For these type of sites user contribution is very valuable, it supports the decision making process and its complimentary to more specific quantitative information about a product or service, but how can we facilitate the acquisition of this content?
For me there are 2 key areas of focus. Firstly there has to be something in it for the contributor, why should they be providing information, what do they get out of the deal, this could be anything from a warm feeling inside to a prize in an online raffle to an award for contribution of the week. Secondly, we need to lower the barrier to interaction, entice contribution with a single click, and then provide an increasing path of interaction so that you take the user on a journey. You can’t expect everyone to write an essay on why you should be buying a Dell laptop in stead of an ASUS netbook, but maybe you can get them to vote positively if they liked a particular product.
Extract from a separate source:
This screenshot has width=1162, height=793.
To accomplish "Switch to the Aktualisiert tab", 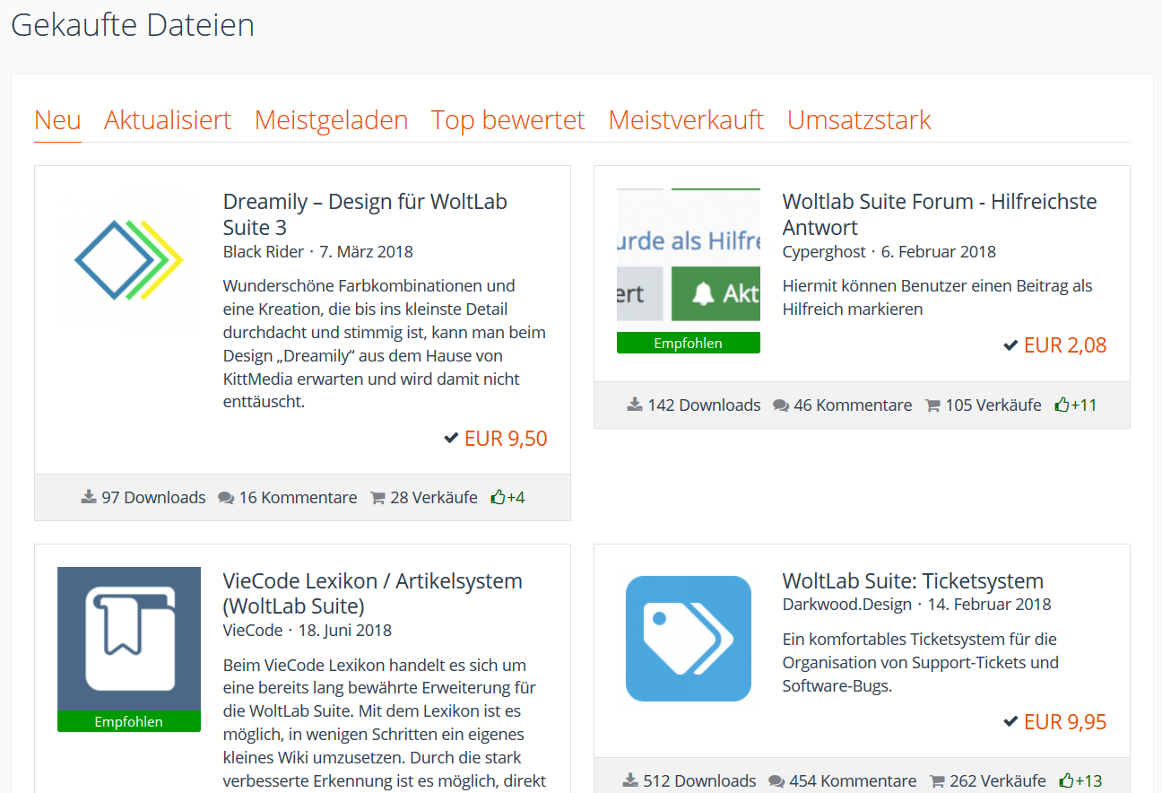I will (168, 120).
The point is that you can’t expect contribution on content consumption websites because you give your user base the functionality to do so, you need to give them a reason for taking part.
Unless you are starting up from scratch and have a clean sheet of paper as a technical architecture it is very difficult to implement a single content management solution across an organisation. A number of large companies have tried and failed with this endeavour.
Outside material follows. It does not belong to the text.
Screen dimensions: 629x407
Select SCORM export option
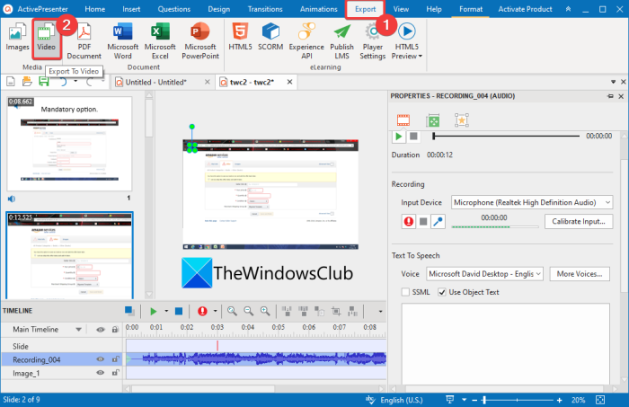pyautogui.click(x=270, y=37)
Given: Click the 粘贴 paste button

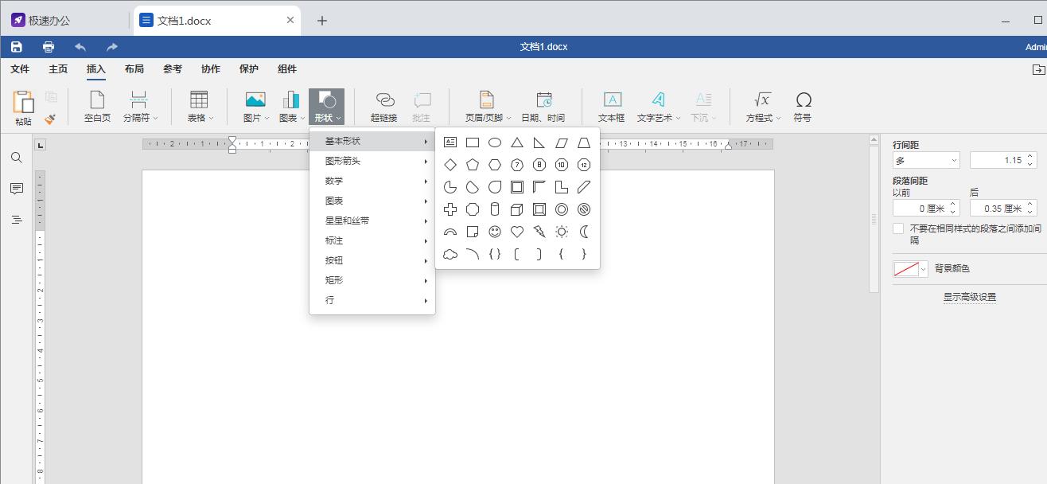Looking at the screenshot, I should point(22,104).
Now that applications are using external web services to supplement the information they own and manage internally there is no reason that the same model can’t be used within an organisation to share and utilise data across different departments, brands or functional groups.
To support the use of internal data services there are a number of things that I think will make you life easier, firstly an enterprise content model can let you understand where content is stored, what types of content is available and where duplicates can be found, its amazing how a consistent content naming convention can help you out, so I would hire a few Information Architects and document your content model.
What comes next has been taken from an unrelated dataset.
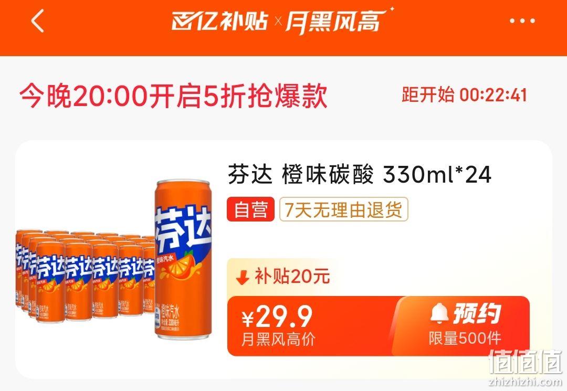Screen dimensions: 567x391
Task: Tap the back arrow icon
Action: (38, 21)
Secondly set up a single tagging solution so that you can find your content after it has been created, it also makes it easier to aggregate you content, whether it’s a folksonomy based solution or a faceted taxonomy based solution, a single tagging solution that everyone in your organisations uses will make life a lot easier in the future.
With social software being high on the web agenda at the moment, the selection of a web platform is becoming more complex. Should you chose a content management platform that contains social software functionality such as bloging, tagging, voting, profile pages etc. or should you go with a pure play social software platform that allows editorial content to be published. There are plenty of options on both sides of the fence.
For me the key question is how complex are your content management requirements?
Social software platforms such as Joomla, Drupal (and Word press and Moveable Type if you want purely blogging) are great for UGC, they are highly extensible and come with their own CMS back ends but they don’t support complex content creation lifecycles, multiple publication platforms and enterprise content models.
If you have a lot of editorial staff with publishing workflows, content reuse across a number of different workgroups and high volumes of content publication and syndication, I personally think you should look towards content management platforms that incorporate UGC functionality, platforms such as Ektron, Escenic, Tridion and Fatwire all support UGC and Vignette has just announced its new web experience platform.
Obviously the other option is to build something yourself, but I think you need to have a very good reason to go down this route considering the vast array of products out there in the market.